The specs are impressive. Ironwood delivers 42.5 exaflops of computing power when scaled with 9,216 chips per pod, far outpacing the current supercomputer, El Capitan, which offers 1.7 exaflops. Each Ironwood chip delivers 4,614 teraflops of peak compute, paired with 192GB of High Bandwidth Memory (HBM) and 7.2 terabits per second memory bandwidth. This substantial upgrade over previous generations makes Ironwood not just more powerful but also more energy-efficient. It delivers twice the performance per watt compared to Google’s previous TPU, and nearly 30 times more efficient than the 2018 Cloud TPU.
The Shift to Inference: Why It Matters for AI’s Future
The pivot to a focus on inference is crucial for the next phase of AI development. Google sees this as the beginning of what they term the “age of inference,” where AI systems will proactively gather and generate insights instead of just responding to queries. This shift follows a decade of building large AI models primarily focused on training. Now, the industry’s focus is turning to deployment, efficiency, and reasoning.
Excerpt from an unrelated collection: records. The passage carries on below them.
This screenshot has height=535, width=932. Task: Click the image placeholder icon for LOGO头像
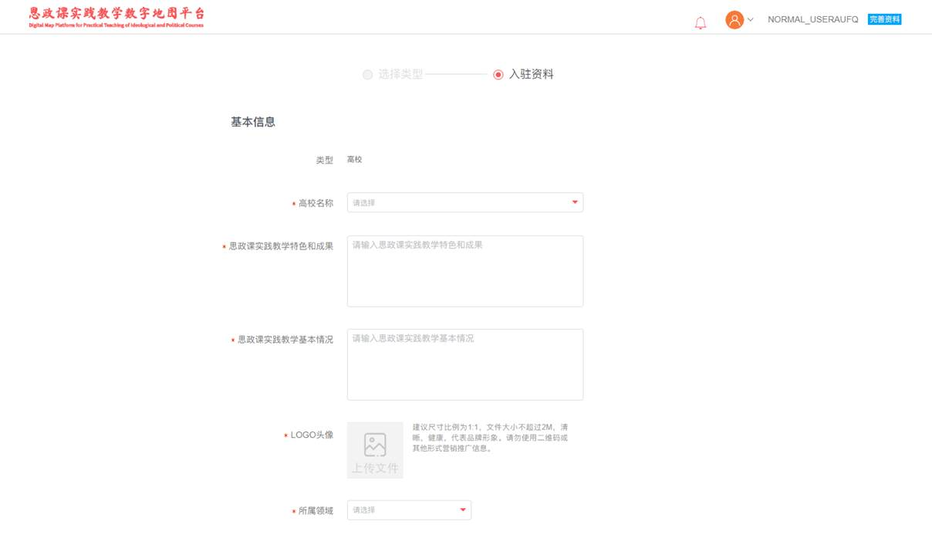375,445
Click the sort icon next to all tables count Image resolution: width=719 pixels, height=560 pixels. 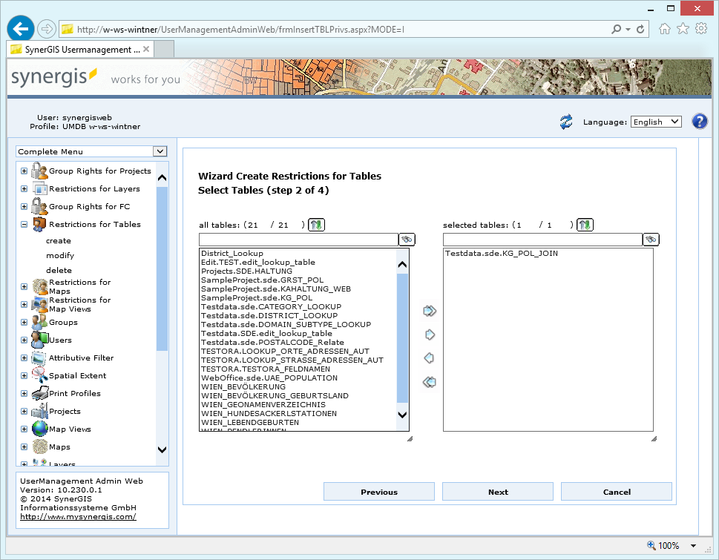(315, 224)
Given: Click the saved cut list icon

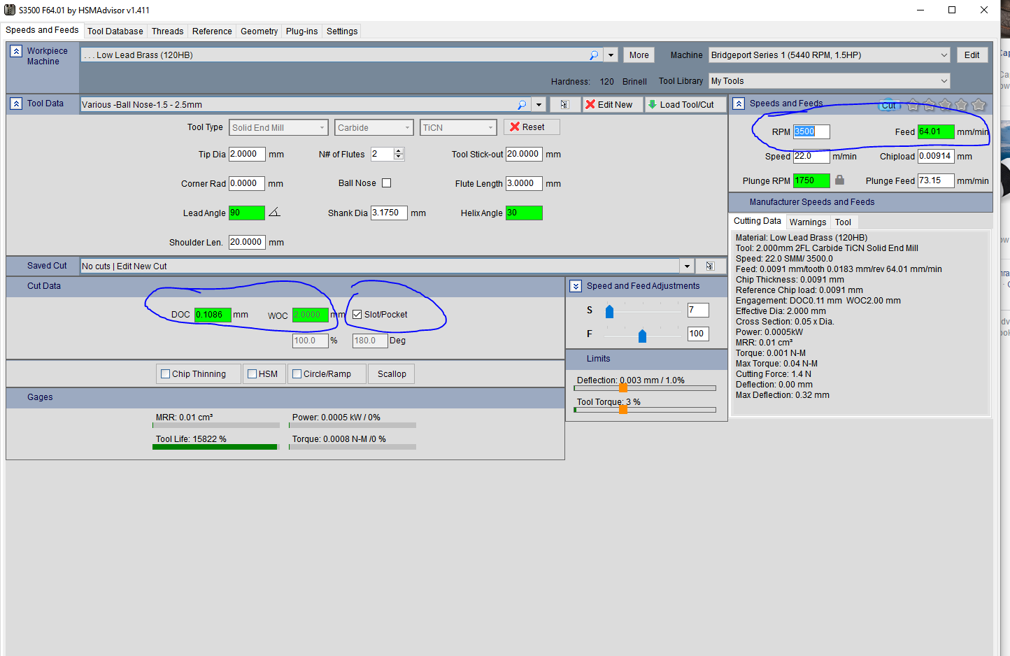Looking at the screenshot, I should (x=710, y=266).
Inference operations are central to AI’s real-world application. Unlike training, which occurs once, inference happens billions of times daily as AI interacts with users. This makes inference optimization essential. Google’s Ironwood chip is designed with this new era in mind, delivering superior performance and efficiency to meet the growing demand for AI computing power. Google has already seen a 10x year-over-year increase in AI compute demand, which Ironwood is poised to meet.
Ironwood and Google’s Ambitious AI Ecosystem
Ironwood is not just about hardware. Google’s comprehensive AI strategy includes software and networking solutions to support its chip advancements. At the same event, Google unveiled its Cloud WAN service, offering improved network performance, and announced plans to expand its software offerings for AI workloads. Google’s deep integration of hardware, software, and network infrastructure sets it apart from competitors like Microsoft and Amazon, who rely on partnerships for their AI hardware.
Moreover, Google’s push for multi-agent systems, including the introduction of an Agent Development Kit (ADK), showcases its long-term vision for AI. These systems will enable AI agents to collaborate seamlessly across different frameworks and platforms, breaking down silos and fostering greater interoperability in enterprise applications.
Ironwood, paired with Google’s other innovations, is positioning the company to lead the next wave of AI advancements, focusing not only on performance but also on the infrastructure that will allow AI to reach its full potential across industries.